→ Text section
>>>

The number of people who have died from the COVID-19 illness in France jumped by 61 percent to 6,507 over two days after data from nursing homes were included, and confirmed cases jumped by 44 percent to 82,165, the health ministry reported on Friday.
Medical staff wait for a patient, who infected with coronavirus, to be embarked onboard a medicalized TGV high speed train at the station in Strasbourg, France, April 3, 2020. /Reuters
The number of confirmed coronavirus cases in hospitals rose by 5,233, or nine percent, to 64,338 on Friday, health ministry director Jerome Salomon said at a daily briefing.
Salomon also reported a total of 17,827 confirmed or suspected cases in nursing homes, compared to 14,638 on Thursday, when the nursing home data were first reported.
Excluding the nursing home data, the number of people dying from COVID-19 in French hospitals also set a new daily record of 588, an increase of 13 percent to 5,091, health ministry data showed.
The ministry did not provide a breakdown for deaths per day in nursing homes, but said a provisional cumulative death tally since the start of the epidemic rose to 1,416 on Friday, an increase of 532 over the 884 first reported on Thursday.

<<<

→ Given information
>>>

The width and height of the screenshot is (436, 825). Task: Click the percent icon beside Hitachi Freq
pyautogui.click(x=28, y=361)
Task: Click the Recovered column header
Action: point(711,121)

<<<

→ Your tasks
A: Quote the passage of the article on COVID-19 deaths in France that begins at the words "Salomon also reported" and stops after the words "reported on Thursday.".
B: Continue the article on COVID-19 deaths in France from where it stops.

→ Answers to this exercise
A:
Salomon also reported a total of 17,827 confirmed or suspected cases in nursing homes, compared to 14,638 on Thursday, when the nursing home data were first reported.
Excluding the nursing home data, the number of people dying from COVID-19 in French hospitals also set a new daily record of 588, an increase of 13 percent to 5,091, health ministry data showed.
The ministry did not provide a breakdown for deaths per day in nursing homes, but said a provisional cumulative death tally since the start of the epidemic rose to 1,416 on Friday, an increase of 532 over the 884 first reported on Thursday.

B:
Following criticism about French COVID-19 statistics not reflecting the dozens of people dying in senior citizens' residences or their own homes, the health ministry on Thursday provided the first data on deaths in nursing homes.
Elderly people living in close quarters in nursing homes are particularly vulnerable to the highly contagious virus.
The provisional nursing home tally while still incomplete accounts for more than a fifth of all French COVID-19 deaths.
One glimmer of hope came from another key metric. The number of patients in intensive care units (ICU) rose by 263 to 6,662, an increase of just four percent, as the growth in patients requiring ICU beds has come down from double-digit numbers in recent days.
But Salomon said it was too soon to call the peak of the epidemic.
"The number of people in ICU is not going down, even if the increase is slowing down, but we still need more beds and more teams to handle an ever-growing number of people," he said.